I read the info on photos, which said we should straighten them out on our own computers, then load them. I had already done that, but the fifth time, just in case, I exported it to my desktop and saved it again. 

I STILL got a sideways photo on the edit page and the thumbnail. However, when it finally occurred to me to click the link for the full size photo, that page showed the correctly oriented vertical photo. The others are still sideways. 

What can be done to fix this problem?

in WikiTree Tech by Carole Partridge G2G6 Mach 7 (75.9k points)
retagged by Keith Hathaway

1 Answer

+6 votes
I downloaded the image and opened it in GIMP. Before it even displayed it the program told me that "According to the EXIF data, this image is rotated" and asked me if I would like to open it in the rotated orientation or not.

The cause is that the software on your computer that you used to 'straighten out' the image is so-to-speak taking the easy way out and just changing the files metadata so that some software will recognize that it should be displayed rotated - most common web browsers read the exif data from the full version and therefore it displays in the correct orientation, The thumbnail and edit page images are "down-sampled" on the server so that they load faster but the smaller versions neither use nor retain the exif data from the originals.
by Rob Ton G2G6 Pilot (291k points)
Thanks for the explanation, Rob. It makes sense.

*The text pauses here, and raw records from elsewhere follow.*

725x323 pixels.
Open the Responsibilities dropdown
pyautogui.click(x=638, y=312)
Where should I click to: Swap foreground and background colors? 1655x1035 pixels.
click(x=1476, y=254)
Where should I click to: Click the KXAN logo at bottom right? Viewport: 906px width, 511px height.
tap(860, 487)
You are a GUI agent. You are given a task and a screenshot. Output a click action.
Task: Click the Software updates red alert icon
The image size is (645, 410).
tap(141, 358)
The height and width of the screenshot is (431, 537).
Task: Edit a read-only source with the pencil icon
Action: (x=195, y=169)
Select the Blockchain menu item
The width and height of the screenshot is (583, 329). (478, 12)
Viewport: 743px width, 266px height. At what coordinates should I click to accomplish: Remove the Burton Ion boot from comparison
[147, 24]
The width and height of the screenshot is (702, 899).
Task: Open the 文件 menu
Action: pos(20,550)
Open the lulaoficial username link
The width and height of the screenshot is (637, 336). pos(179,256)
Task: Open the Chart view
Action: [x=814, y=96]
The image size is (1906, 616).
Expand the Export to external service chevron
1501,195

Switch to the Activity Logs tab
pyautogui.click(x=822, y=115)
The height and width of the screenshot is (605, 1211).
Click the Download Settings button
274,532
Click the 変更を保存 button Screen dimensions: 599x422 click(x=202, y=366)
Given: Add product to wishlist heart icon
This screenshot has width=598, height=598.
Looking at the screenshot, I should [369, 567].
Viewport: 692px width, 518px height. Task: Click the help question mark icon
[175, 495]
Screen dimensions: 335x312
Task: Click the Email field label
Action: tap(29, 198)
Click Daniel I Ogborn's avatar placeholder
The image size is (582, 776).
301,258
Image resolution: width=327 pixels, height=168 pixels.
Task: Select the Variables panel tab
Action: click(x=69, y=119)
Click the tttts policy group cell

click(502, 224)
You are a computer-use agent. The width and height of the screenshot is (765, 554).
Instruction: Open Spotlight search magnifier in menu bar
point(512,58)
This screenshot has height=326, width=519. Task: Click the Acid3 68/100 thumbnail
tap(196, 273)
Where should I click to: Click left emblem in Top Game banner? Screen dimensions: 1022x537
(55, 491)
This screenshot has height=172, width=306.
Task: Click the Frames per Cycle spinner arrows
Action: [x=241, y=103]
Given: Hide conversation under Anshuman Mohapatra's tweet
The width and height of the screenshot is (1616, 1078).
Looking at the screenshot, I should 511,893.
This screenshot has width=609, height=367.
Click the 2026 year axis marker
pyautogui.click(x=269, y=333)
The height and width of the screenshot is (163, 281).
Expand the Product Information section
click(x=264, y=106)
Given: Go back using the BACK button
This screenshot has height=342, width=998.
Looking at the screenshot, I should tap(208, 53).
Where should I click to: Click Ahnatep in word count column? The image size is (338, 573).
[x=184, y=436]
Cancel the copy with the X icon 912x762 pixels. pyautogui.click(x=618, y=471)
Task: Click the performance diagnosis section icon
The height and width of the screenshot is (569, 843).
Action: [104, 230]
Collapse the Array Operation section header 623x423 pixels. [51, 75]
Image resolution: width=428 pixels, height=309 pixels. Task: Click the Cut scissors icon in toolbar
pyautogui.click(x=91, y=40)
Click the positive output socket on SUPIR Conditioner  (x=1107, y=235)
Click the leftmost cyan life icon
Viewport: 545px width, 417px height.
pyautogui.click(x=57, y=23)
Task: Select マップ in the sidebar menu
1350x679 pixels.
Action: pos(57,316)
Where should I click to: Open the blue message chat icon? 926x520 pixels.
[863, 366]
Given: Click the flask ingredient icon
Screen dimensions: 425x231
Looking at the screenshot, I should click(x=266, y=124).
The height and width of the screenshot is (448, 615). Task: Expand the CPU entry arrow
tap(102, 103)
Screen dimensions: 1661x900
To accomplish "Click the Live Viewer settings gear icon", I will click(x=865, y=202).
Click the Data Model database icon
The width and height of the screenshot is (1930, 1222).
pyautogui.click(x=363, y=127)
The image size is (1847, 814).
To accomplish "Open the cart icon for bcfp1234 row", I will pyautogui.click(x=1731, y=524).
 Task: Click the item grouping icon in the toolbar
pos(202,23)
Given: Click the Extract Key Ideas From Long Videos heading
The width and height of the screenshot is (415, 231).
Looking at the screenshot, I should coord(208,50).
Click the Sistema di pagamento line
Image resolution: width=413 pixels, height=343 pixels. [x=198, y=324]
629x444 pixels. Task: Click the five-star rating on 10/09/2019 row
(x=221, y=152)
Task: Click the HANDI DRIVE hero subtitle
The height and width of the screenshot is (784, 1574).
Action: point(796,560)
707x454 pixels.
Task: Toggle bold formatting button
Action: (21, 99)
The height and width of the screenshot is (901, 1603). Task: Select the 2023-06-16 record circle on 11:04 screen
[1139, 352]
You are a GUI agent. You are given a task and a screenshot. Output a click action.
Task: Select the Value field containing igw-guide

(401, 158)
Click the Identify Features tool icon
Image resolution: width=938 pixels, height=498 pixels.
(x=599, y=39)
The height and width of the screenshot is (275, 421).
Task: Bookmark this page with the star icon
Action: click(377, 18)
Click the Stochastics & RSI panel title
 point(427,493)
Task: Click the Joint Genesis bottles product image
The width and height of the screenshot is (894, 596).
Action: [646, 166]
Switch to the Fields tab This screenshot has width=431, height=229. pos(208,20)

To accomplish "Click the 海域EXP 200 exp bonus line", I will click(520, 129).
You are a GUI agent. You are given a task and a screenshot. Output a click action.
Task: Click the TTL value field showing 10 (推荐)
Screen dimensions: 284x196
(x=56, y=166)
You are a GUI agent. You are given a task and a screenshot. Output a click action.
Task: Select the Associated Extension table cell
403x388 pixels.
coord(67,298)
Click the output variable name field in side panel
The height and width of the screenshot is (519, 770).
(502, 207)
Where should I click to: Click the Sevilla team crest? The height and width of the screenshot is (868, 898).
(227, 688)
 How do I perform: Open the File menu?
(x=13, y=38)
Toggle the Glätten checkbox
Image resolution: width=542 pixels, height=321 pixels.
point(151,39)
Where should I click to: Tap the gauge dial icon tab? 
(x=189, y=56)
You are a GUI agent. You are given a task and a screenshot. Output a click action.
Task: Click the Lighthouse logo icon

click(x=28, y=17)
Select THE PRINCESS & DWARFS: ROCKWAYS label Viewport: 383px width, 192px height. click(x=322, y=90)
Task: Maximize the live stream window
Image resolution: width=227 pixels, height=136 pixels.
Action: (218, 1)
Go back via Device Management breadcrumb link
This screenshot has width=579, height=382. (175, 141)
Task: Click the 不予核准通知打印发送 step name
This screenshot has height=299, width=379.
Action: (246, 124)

Given that, do you have any advice for people who would like to upload vertical images?

With my rudimentary level of computer knowledge, all I can think to do is to take a screenshot of my own photo and upload the screenshot.

The ideal solution would be for the server-side 'down-sampling' to respect the orientation set in the EXIF data.

Barring that I would suggest using 'real' image manipulation software for changing orientations - typically the problem software is the 'image preview' software comes built into a person's operating system.

I'm neither a Windows nor a Mac user so I'm not sure what image editing software comes built in these days (if any) and what they are capable of, but there are many free options. GIMP is my personal choice but it can be intimidating for some users because it offers so many options and capabilities.

Many software review and tech news sites do annual round-ups of the best software in the photo-editing category. For example The May 2015 list from TechRadar is at this link.